Olga Fisch était respectée tant pour son propre art que pour sa collection d'art populaire. Les tapis inspirés de l'art populaire qu'elle a conçus peuvent être admirés, entre autres, au Musée d'art moderne, au bâtiment des Nations unies et au Metropolitan Opera House. Formée dans la tradition académique allemande à Dusseldorf dans les années 1920, elle est un peintre de l'école réaliste. Surnommée la mère de l'art populaire équatorien, elle a découvert la beauté des textiles indiens équatoriens dans les années 1940, alors que d'autres les considéraient comme grossiers et sans valeur.
En grande partie grâce aux efforts d'Olga Fisch, les objets fabriqués par les 250 tribus indiennes de l'Équateur sont aujourd'hui très appréciés. Au fil des décennies, elle a aidé des milliers d'artistes et d'artisans indiens à acquérir les moyens de placer leurs marchandises sur le marché mondial. Ce faisant, elle a fait découvrir leur beauté à un public autrefois sceptique.
Mais lorsque Mme Fisch est arrivée à Quito en tant que réfugiée juive, elle n'aurait jamais pu deviner la direction que prendrait sa vie. Cette artiste qui a étudié la peinture à Dusseldorf, en Allemagne, a réussi à trouver un emploi de professeur à l'école d'art de Quito.

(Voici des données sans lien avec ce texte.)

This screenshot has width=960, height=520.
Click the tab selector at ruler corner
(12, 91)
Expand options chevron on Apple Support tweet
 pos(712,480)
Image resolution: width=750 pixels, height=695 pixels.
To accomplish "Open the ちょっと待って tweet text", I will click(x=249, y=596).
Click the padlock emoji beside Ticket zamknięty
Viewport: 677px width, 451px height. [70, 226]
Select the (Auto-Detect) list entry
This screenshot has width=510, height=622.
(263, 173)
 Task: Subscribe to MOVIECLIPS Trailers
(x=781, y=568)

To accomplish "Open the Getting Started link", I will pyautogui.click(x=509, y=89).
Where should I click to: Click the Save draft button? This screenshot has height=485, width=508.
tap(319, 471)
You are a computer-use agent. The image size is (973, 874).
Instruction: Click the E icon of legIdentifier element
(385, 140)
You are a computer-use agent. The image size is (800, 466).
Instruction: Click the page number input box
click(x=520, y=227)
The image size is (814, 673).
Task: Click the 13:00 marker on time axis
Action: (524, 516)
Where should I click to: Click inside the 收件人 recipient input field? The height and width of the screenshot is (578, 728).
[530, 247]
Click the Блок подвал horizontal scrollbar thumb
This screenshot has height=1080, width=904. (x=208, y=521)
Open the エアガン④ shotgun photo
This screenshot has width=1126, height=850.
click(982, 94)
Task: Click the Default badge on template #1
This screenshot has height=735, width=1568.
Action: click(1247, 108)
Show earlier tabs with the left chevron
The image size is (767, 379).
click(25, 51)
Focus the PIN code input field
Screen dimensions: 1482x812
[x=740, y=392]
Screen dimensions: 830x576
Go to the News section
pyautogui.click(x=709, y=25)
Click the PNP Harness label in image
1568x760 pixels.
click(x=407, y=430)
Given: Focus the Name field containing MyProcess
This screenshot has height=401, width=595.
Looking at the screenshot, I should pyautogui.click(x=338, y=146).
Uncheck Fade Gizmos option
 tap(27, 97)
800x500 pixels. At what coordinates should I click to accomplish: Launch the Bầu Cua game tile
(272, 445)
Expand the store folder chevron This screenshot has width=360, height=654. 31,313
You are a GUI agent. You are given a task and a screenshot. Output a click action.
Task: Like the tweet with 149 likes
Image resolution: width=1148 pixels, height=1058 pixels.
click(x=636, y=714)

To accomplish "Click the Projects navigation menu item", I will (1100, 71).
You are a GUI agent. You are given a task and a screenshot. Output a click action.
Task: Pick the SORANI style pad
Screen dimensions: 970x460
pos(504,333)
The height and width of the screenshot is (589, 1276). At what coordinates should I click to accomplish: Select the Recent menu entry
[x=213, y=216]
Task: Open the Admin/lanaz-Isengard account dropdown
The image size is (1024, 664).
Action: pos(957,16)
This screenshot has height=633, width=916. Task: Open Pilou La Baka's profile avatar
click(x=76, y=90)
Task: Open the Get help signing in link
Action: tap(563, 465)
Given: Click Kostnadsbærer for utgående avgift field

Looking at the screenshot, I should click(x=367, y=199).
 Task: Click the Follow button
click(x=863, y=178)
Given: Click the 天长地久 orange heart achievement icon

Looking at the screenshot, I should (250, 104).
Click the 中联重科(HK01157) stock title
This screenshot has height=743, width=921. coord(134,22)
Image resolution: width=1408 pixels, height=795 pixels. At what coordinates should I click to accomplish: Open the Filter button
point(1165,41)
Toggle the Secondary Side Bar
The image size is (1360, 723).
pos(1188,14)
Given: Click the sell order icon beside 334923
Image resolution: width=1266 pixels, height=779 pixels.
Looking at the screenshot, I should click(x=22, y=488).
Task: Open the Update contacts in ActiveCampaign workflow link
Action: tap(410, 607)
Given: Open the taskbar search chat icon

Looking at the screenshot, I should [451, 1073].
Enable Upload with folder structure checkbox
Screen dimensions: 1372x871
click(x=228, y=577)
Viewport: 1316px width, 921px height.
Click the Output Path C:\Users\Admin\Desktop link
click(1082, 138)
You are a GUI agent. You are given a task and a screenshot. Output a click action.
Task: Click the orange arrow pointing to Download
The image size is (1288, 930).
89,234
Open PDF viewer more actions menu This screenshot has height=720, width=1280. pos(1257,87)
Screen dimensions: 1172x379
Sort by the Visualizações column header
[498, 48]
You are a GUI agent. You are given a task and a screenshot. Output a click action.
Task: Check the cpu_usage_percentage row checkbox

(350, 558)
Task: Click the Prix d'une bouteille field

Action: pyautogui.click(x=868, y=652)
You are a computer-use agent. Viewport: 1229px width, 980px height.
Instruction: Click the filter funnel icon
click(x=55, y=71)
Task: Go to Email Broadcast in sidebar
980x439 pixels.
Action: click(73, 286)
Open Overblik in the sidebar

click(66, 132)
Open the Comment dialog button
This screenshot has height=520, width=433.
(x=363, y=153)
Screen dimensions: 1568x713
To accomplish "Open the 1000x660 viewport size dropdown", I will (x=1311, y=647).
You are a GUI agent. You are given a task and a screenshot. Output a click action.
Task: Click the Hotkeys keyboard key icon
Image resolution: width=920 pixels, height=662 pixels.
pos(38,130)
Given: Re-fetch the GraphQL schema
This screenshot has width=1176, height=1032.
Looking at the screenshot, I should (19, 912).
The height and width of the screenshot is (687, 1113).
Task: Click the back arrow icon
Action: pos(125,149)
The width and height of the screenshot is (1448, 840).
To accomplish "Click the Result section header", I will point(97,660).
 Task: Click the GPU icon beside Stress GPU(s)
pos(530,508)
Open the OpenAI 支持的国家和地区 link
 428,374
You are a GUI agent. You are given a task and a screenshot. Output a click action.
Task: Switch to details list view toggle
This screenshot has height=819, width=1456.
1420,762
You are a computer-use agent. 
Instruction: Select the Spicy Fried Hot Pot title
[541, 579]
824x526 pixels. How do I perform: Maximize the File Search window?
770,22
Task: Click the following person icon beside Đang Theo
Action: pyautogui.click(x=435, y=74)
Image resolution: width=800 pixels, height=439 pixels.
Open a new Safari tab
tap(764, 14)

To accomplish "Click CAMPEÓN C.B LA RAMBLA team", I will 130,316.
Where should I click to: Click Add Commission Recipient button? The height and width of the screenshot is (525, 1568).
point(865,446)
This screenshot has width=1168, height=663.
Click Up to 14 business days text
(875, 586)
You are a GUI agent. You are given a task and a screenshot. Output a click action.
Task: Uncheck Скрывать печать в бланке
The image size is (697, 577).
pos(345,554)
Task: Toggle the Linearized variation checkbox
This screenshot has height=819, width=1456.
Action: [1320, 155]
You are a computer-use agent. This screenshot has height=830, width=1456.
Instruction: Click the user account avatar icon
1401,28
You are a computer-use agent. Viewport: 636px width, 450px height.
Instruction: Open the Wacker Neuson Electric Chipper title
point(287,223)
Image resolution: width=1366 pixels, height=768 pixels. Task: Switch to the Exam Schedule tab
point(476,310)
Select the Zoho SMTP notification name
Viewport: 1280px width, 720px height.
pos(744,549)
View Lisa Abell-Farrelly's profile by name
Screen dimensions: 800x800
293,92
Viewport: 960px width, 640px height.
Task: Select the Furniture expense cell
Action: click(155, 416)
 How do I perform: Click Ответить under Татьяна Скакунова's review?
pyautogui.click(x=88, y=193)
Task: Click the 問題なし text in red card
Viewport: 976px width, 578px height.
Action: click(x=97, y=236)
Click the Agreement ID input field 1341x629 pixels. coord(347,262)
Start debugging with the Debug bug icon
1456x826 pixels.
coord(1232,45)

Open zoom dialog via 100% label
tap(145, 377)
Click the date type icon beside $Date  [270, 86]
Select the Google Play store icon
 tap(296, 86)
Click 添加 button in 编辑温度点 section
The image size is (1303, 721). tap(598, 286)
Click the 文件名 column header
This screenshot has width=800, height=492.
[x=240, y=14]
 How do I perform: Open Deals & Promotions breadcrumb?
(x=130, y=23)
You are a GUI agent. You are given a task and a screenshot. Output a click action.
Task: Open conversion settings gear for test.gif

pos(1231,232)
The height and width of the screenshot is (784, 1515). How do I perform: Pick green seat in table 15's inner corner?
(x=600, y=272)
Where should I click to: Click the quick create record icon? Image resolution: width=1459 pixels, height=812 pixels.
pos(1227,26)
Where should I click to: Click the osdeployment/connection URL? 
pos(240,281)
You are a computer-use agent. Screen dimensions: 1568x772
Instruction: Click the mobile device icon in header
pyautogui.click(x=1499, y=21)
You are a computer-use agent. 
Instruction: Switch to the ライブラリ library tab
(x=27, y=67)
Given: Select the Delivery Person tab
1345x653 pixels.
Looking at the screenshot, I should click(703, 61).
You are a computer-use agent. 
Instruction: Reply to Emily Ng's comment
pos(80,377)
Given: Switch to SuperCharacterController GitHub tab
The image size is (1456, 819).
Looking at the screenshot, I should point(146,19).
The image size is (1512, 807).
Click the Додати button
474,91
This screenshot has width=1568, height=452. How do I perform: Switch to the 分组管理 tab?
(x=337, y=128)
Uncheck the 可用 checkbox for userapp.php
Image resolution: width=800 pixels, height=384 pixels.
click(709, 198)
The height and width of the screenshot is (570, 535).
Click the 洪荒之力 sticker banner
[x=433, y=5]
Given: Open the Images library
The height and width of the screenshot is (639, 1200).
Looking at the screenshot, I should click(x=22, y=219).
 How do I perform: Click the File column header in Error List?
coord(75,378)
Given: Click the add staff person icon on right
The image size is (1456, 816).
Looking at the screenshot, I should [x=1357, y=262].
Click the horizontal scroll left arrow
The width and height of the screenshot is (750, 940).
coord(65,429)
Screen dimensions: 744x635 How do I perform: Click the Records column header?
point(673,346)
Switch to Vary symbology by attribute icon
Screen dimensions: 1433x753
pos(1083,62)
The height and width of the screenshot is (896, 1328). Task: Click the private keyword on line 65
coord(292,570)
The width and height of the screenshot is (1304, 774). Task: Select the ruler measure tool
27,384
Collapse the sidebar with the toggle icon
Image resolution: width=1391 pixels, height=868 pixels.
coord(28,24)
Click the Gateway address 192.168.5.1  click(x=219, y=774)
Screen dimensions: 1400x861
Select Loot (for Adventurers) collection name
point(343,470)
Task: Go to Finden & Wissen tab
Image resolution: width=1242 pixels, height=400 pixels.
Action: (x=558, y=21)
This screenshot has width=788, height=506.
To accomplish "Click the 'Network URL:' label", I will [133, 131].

Malgré l'intérêt qu'elle porte depuis presque toujours à l'art populaire, elle n'avait pas l'intention de commencer une nouvelle collection. "Je collectionnais les œuvres d'art populaire depuis l'âge de 12 ou 13 ans, peut-être en réaction contre le commerce de porcelaine fine de mon père", dit-elle. "Ma première collection provenait d'objets que j'achetais dans des villages hongrois. Puis, après que mon mari et moi avons voyagé au Maroc et à Alger, j'ai commencé une autre collection d'art populaire nord-africain." Lorsque Lincoln Kirstein, alors directeur du Museum of Modern Art, a visité sa maison en 1940, il a été enchanté par l'un de ses tapis et lui a immédiatement demandé d'en produire un pour le musée. Elle a également réalisé des tapis pour le siège des Nations unies. Quatorze de ses luxueux tapis en laine à poils profonds sont exposés au Textile Museum de Washington. La plupart sont de format 6 x 8, avec des couleurs allant des tons neutres de la terre aux teintes vives de l'Amérique latine.
Toute sa vie, elle a collectionné des objets fabriqués par des villageois et pense que des conditions similaires créent un art populaire similaire dans le monde entier. En tant que collectionneuse et critique, elle encourage la préservation des formes traditionnelles ; en tant qu'artiste, elle les utilise librement.
Le fait que ses tapis soient exposés au Musée d'art moderne et au Musée d'art primitif de New York témoigne de l'étendue de son art. Elle a conçu des tapis pour le Metropolitan Opera et le siège des Nations unies ; l'année dernière, la Renwick Gallery a présenté sa collection de vêtements rituels indiens.